Richard contacted me in February (7 months ago), but I will dedicate to this show 3 months. I am doing another show straight after this one. They gave me really short notice. I got contacted just a few weeks ago and we will have a very short production time. So that will be interesting and fun.
You said before that you toured with the group. Why is that?
When we opened the show (Heather’s) in Brisbane and Melbourne, I went as well, because when we bumped into a theater, it is really important to see how everything looks on a different stage, how it works with the lighting, and see if the costumes still fit. Sometimes there are a few alterations to make on the clothes because there might be coming new cast members if previous cast members can’t continue the tour for any other reason. I might need to do alterations, buy new shows, paint things…
I don’t understand how you do it with the budget! Fabrics and clothes in Australia are really expensive!!!

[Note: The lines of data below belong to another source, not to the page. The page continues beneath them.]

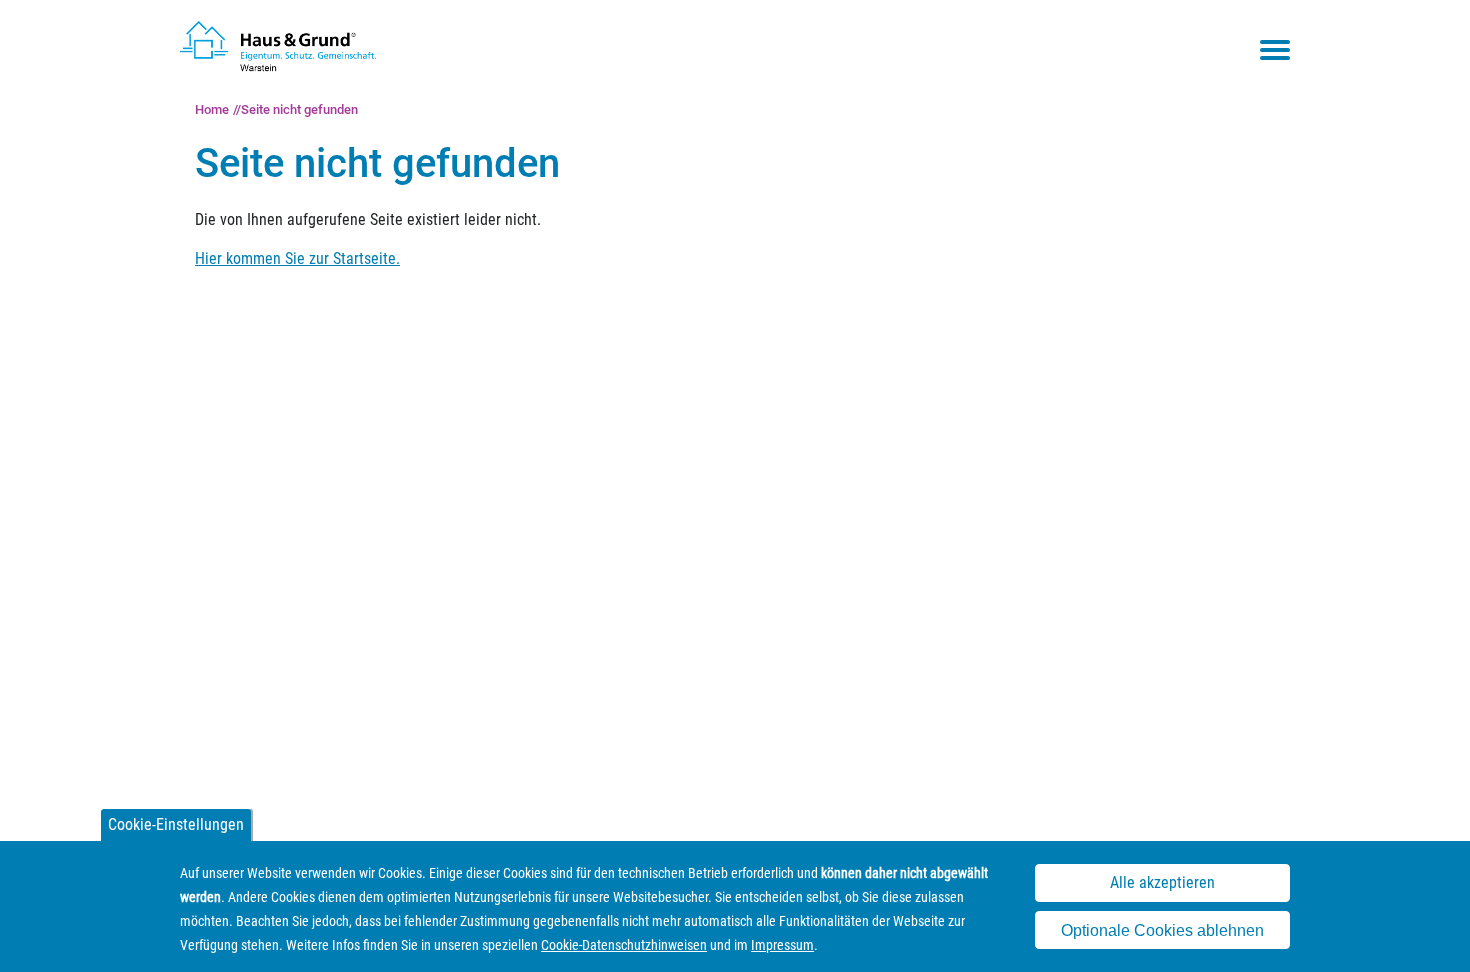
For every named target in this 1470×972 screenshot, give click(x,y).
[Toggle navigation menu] (1275, 50)
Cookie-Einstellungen (176, 824)
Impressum (782, 945)
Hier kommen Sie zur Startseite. (297, 258)
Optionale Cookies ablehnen (1162, 930)
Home (212, 109)
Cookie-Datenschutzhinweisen (624, 945)
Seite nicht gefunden (299, 109)
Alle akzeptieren (1162, 882)
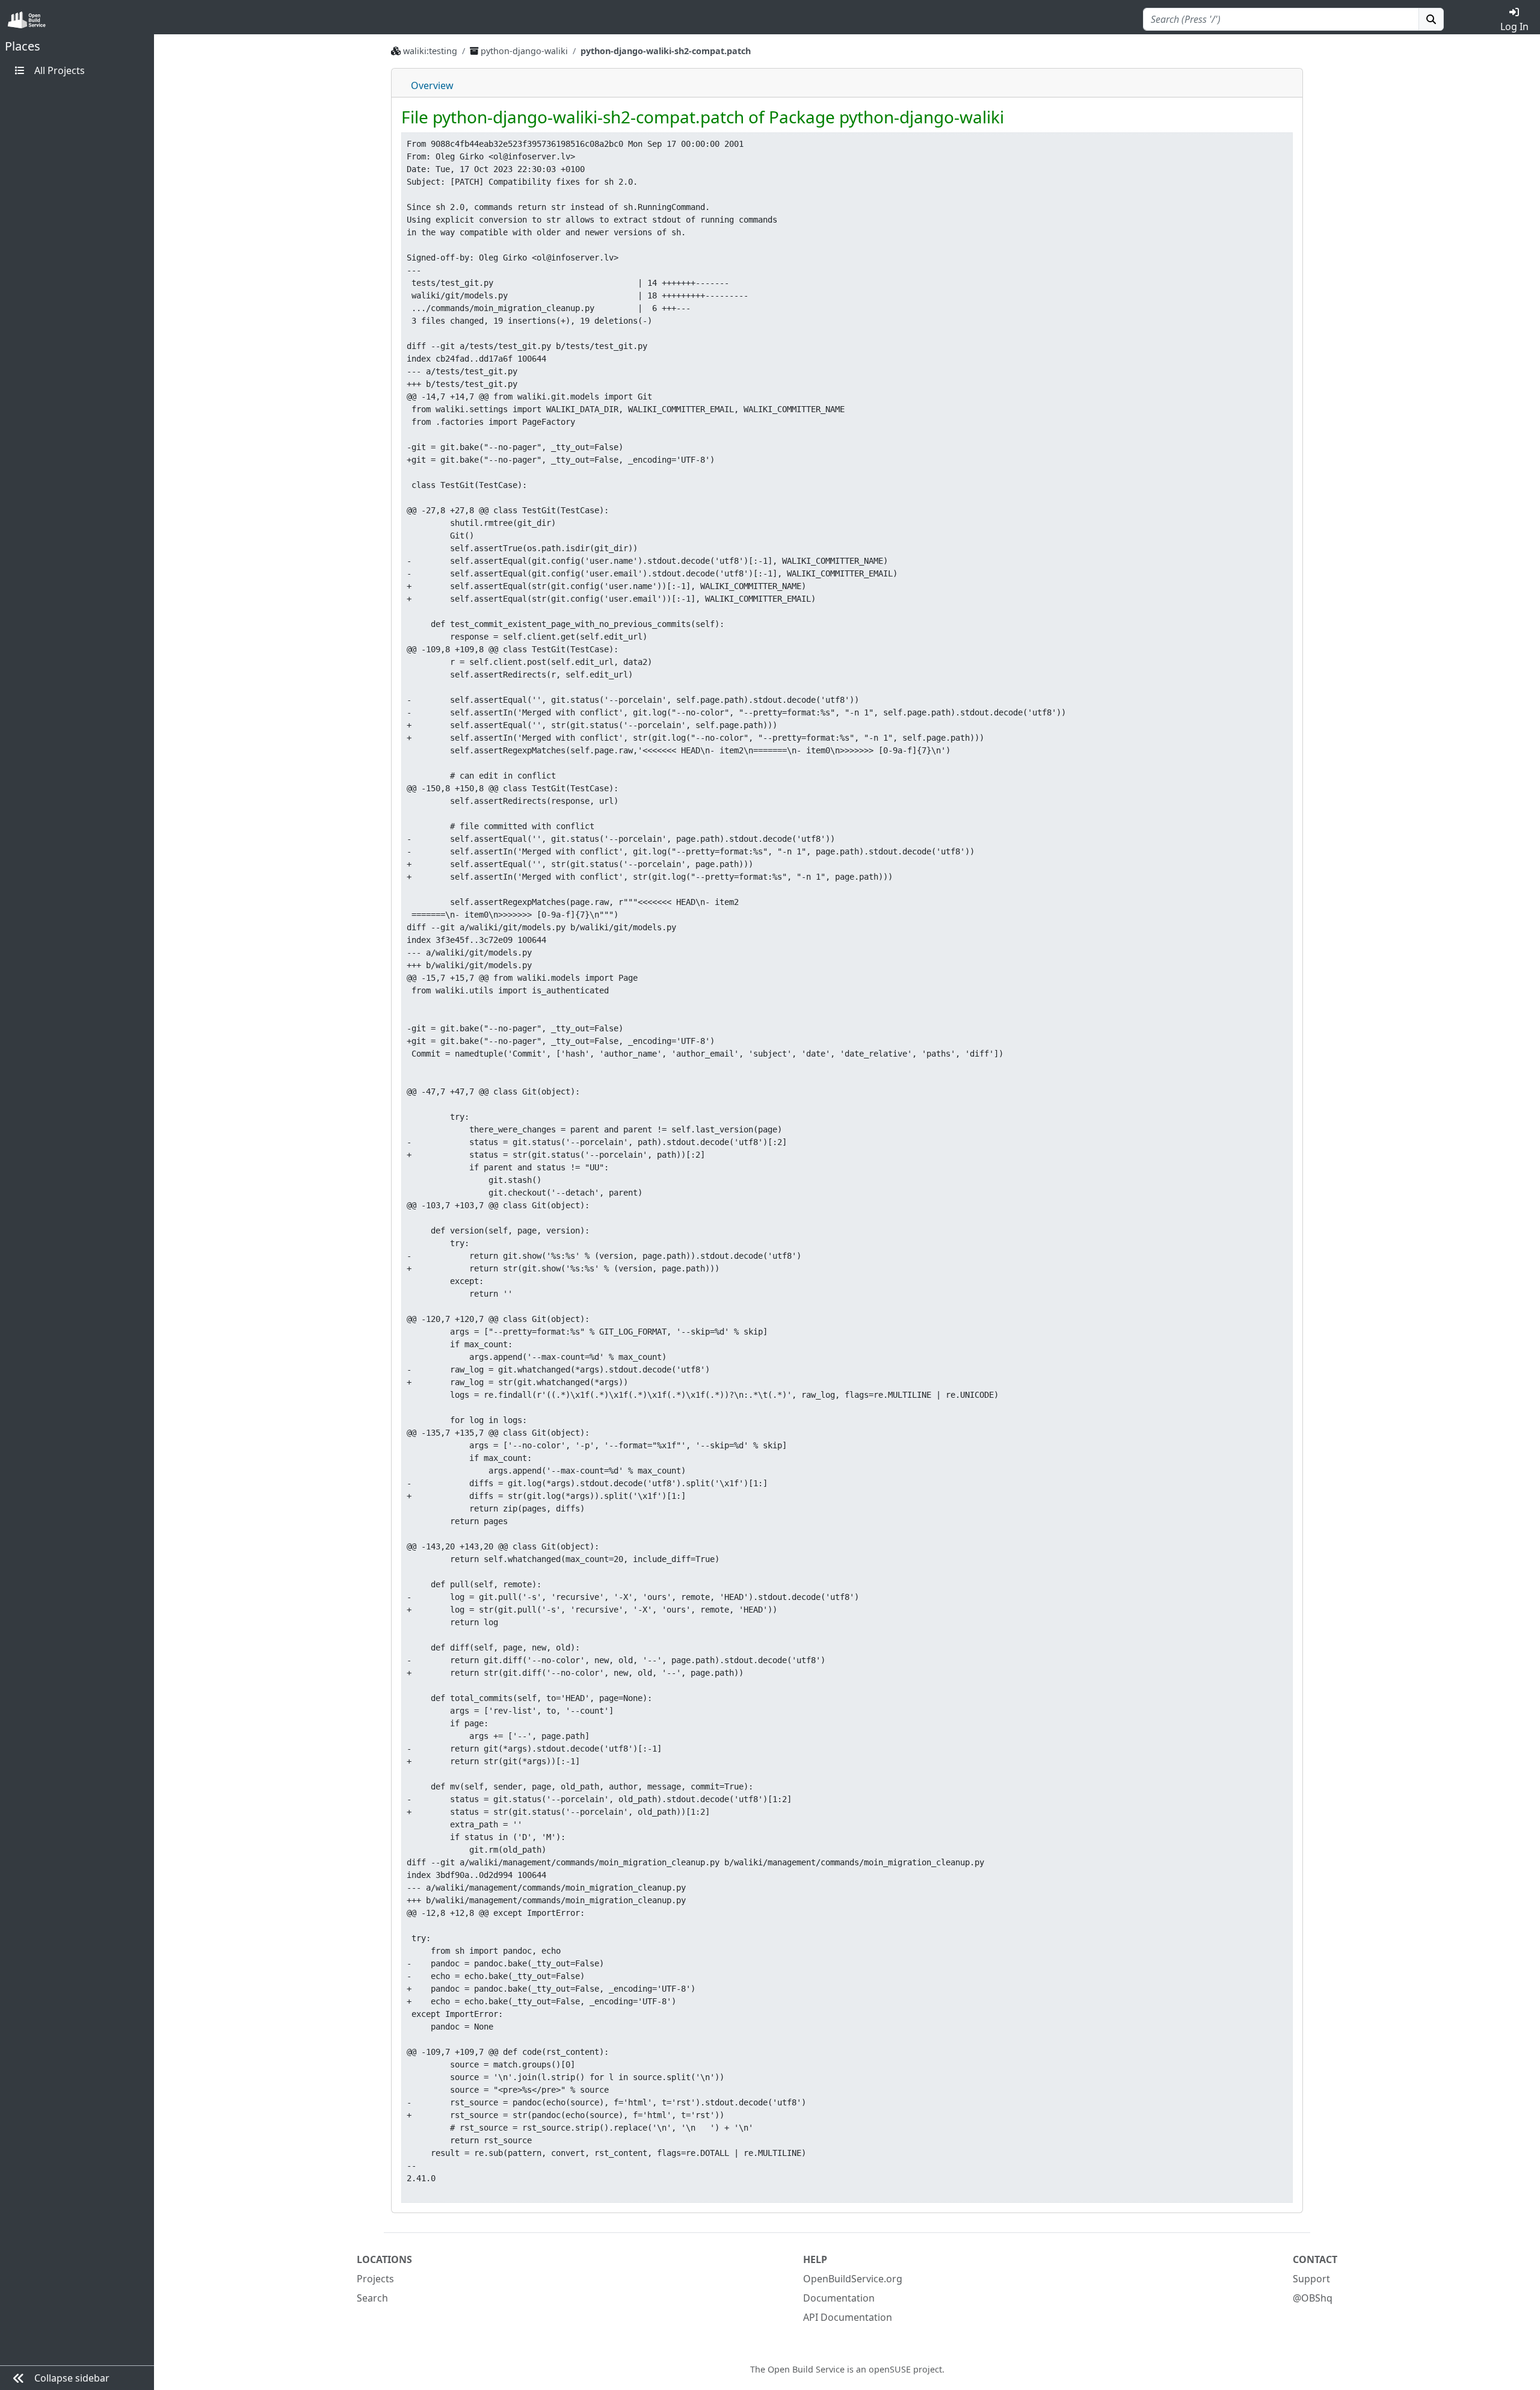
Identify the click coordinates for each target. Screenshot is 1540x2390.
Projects (375, 2278)
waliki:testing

For this show I was really lucky because a tele movie was filmed which was set in the 1980s just in the warehouse next door to us. They were packing up and they were selling all their wardrobe. There were lots of suits and men shirts. 1980s style is very similar to 1930s. So I bought their suits for ten dollars, including the pants and the jacket. Five dollars a piece!I have been going to Vinnies, to the Salvation Army and to markets to find second hand things. And that’s good. I care about the industry. I watched the documentary The True Cost (a must see) and just the thought of buying all those clothes that is mass produced and what all those people go through in order to make all those clothes is sickening. I am very happy to reuse things wherever I can. It’s difficult, because, the conjoined twins of Side Show need to have the same things, so I haven’t been able to source things for them from second hand shops. Because it’s a low budget show, I have been using one website, buying cheap things and transforming them. We had to do that.
After the play finishes, do you keep the costumes just in case you need them for the future?
They go into storage. This director is going to keep directing shows, so then he has got this stock of costumes to borrow. I will use the same set of suits for the next show, perhaps buy them from this show, because it is with different producers. That will help me because the sourcing is done already. I am in the fashion industry as well and I have got many friends that want to be costume designers.
Do you have any advice that you would give them to get into the industry?
Come intern with me! Work experience, volunteering! That is how I got into it. I put my biggest effort on it, and that’s how I got my career started. You have to work for free to get your portfolio into a standard that people value and want to pay for it. Every bit of work that I have done, I have thought that it is an investment that people will look, like and then I can get paid for it.
Did you work part time while you were volunteering?
I used to be a primary teacher so I have had moments where I went back to teaching for short periods to fund the next part of my collection. I am from Tassie, so there have been stages in my life, where I packed my stuff to move to Sydney, then went back to Tassie to do 5 months of teaching, saved money and made the collection that I wanted to make. I once went to USA , made a photoshoot with my collection, then I went back to Hobart. I went to teaching again, saved up and then moved to Sydney. Ever since I moved to Sydney, I have been designing in order to fund my lifestyle. I have also created a program that I run in High schools called Revamped Fashion. I go into textiles classes and teach kids in a full day workshop how to reinvent their old clothes and create new things. I think it is very important to talk to the kids about dream jobs too. Costume design was my dream job, what I always wanted to do since I was a child. I have many friends that also do their dream jobs. I have friends that are musicians, magicians, artists. Growing up in Tassie I didn’t know that it was possible to actually achieve all of these. I want to talk to high school kids and enlighten their imagination and say: what is what you are doing where things are very easy and fun? Is that what you would like to be doing with your time?